WV: Animals In The Mines

Last night I found an old book among some of my Dad’s things in a tote.

This book was tagged as American Revolution Bicentennial 1776-1976. The dates coincide with bicentennial of the United States. There are only pictures (with notations of which mines are depicted but no dates whatsoever) in the book. No great detail of why it was written or if it was just to highlight coal’s presence in the formation of industry in the United States. I will post various pictures from the books in later blogs as I am curious about the various mines in Fayette and Raleigh. BUT for the the sake of this blog, I want to recognize the role of work animals in the mining industry.

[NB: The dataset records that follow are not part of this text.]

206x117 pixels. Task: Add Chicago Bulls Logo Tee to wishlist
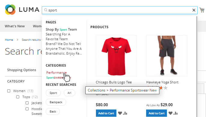click(x=120, y=113)
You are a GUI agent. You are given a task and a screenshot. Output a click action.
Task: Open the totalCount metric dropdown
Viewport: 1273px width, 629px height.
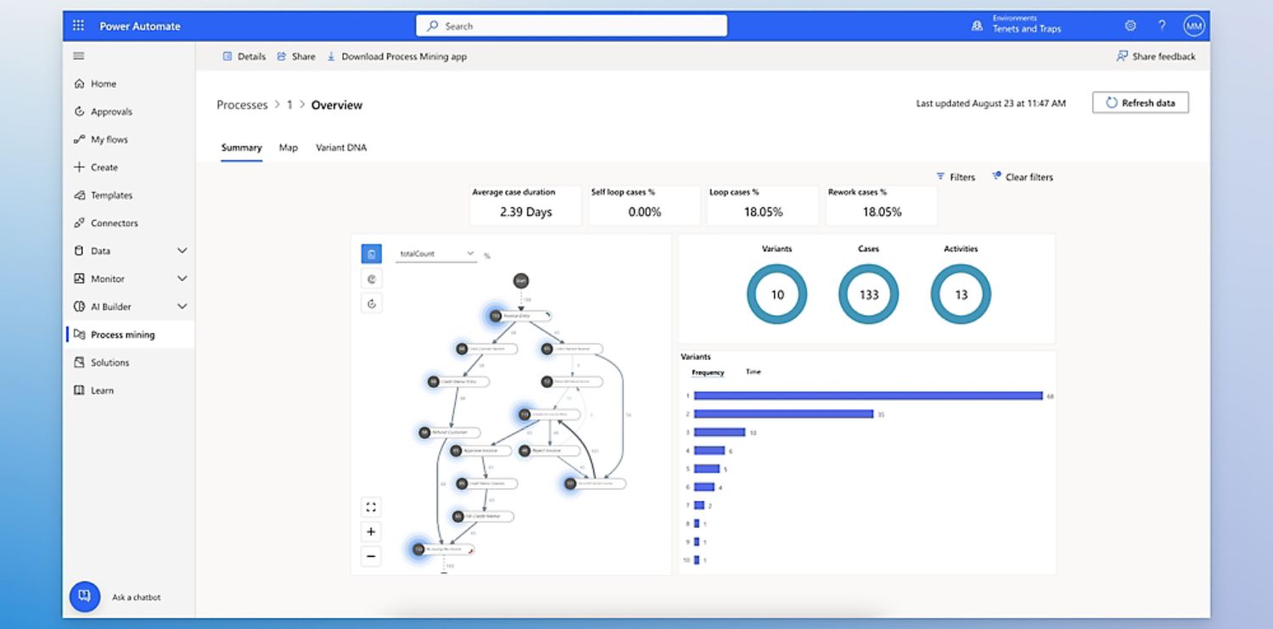[437, 254]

Until I opened that book, I had no clue that goats were used in the mines. The pictures above are the only ones with animals included from the book.

The idea of placing a canary or other warm blooded animals in a mine to detect carbon monoxide was first proposed by John Scott Haldane, in 1913 or later. Well into the 20th century, coal miners brought canaries into coal mines as an early-warning signal for toxic gases, primarily carbon monoxide.

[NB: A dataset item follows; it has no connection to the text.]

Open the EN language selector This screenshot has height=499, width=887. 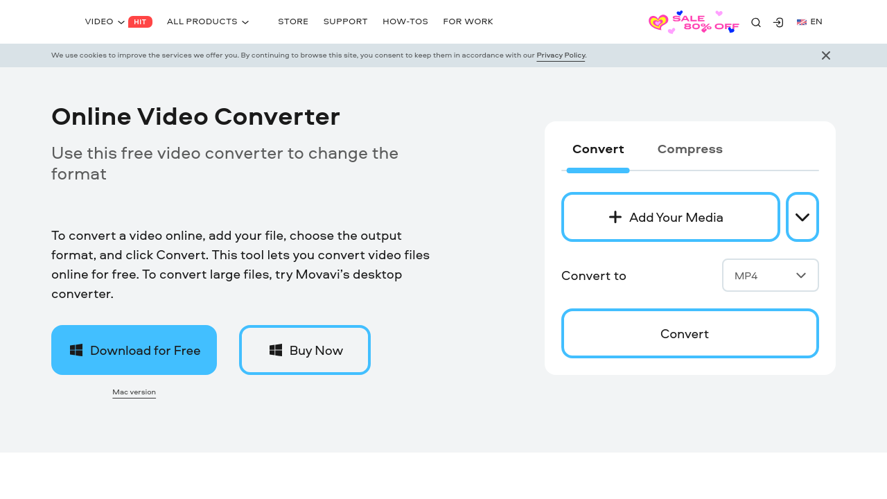coord(809,22)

John Scott Haldane (2 May 1860 – 14/15 March 1936) was a Scottish physiologist famous for self-experimentation which led to many important discoveries about the human body and the nature of gases. He also experimented on his son, the equally famous J. B. S. Haldane (both for extending his father’s interest in diving and as a key figure in population genetics and the development of the modern synthesis), even when he was quite young. Haldane locked himself in sealed chambers breathing potentially lethal cocktails of gases while recording their effect on his mind and body.

Haldane visited the scenes of many mining disasters and investigated their causes. When the Germans used poison gas in World War I, Haldane went to the front at the request of Lord Kitchener and attempted to identify the gases being used. One outcome of this was his invention of the first respirator.

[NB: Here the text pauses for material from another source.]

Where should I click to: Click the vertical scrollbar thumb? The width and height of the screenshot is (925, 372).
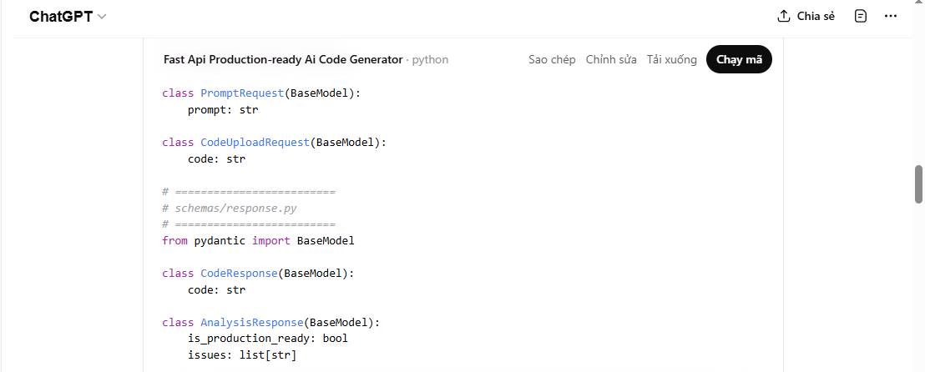pyautogui.click(x=918, y=183)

He investigated the principle of action of many different gases. He investigated numerous mine disasters, especially the toxic gases which killed most miners after firedamp and coal dust explosions. The toxic mixtures of gases found in mines included afterdamp, blackdamp, and whitedamp. His description of the way a flame safety lamp can be used to detect firedamp by the increase in height of the flame, and chokedamp by the dying of the flame, is a classic exposition in his textbook, Respiration. Although electronic gas detectors are now used widely in all coal mines, flame lamps are still used extensively for their ease and simplicity of operation. Electronic gas detectors rely on a catalytic chip which can be poisoned by atmospheric impurities.

He identified carbon monoxide as the lethal constituent of afterdamp, the gas created by combustion, after examining many bodies of miners killed in pit explosions. Their skin was coloured cherry-pink from carboxyhaemoglobin, the stable compound formed in the blood by reaction with the gas. It effectively displaces oxygen, and so the victim dies of asphyxia. As a result of his research, he was able to design respirators for rescue workers. He tested the effect of carbon monoxide on his own body in a closed chamber, describing the results of his slow poisoning. In the late 1890s, he introduced the use of small animals for miners to detect dangerous levels of carbon monoxide underground, either white mice or canaries. With a faster metabolism, they showed the effects of poisoning before gas levels became critical for the workers, and so gave an early warning of the problem. The canary in British pits was replaced in 1986 by the electronic gas detector.

By Albert Sidney Bolles (author of book ; autor del libro) – “Industrial History of the United States: From the Earliest Settlements to the Present Time: Being a Complete Survey of American Industries … Together with a Description of Canadian Industries …”, Henry Bill Publishing Company, 1889., Public Domain

The first known recorded use of ponies underground in Great Britain was in the Durham coalfield in 1750. Following the drowning deaths of 26 children when the Huskar Colliery in Silkstone flooded on 4 July 1838, “A report was published in The Times, and the wider British public learned for the first time that women and children worked in the mines. There was a public outcry, led by politician and reformer Anthony Ashley Cooper, later Lord Shaftesbury,” who then introduced the Mines and Collieries Act 1842 to Parliament which barred women, girls and boys under 10 (later amended to 13) from working underground, leading to the widespread use of horses and ponies in mining in England, though the Act did not end child labor in British mines.

Image result for draft animals in mines

Early U.S. coal mining used several types of draft animals. Mules bred from large draft horses were known as ‘‘mammoth mules’’ and worked in high coal seams or pulled heavy loads on track outside the mine. Oxen and Belgian horses also worked in the higher seams. Smaller mules were used in the lower seams. They sometimes worked at a crawl and did not panic when their ears touched a low ceiling. Miners also used Shetland ponies in the low seams to pull carts loaded with coal. Animals lived underground in some mines and were blind upon returning to the surface.

Title:
Oxen Pulling Coal Cart in an Underground Mine
Source: https://wvhistoryonview.org/catalog/002757

I could not find any reading material on the use of goats in the mining industry. I would welcome any reading recommendations on the subject.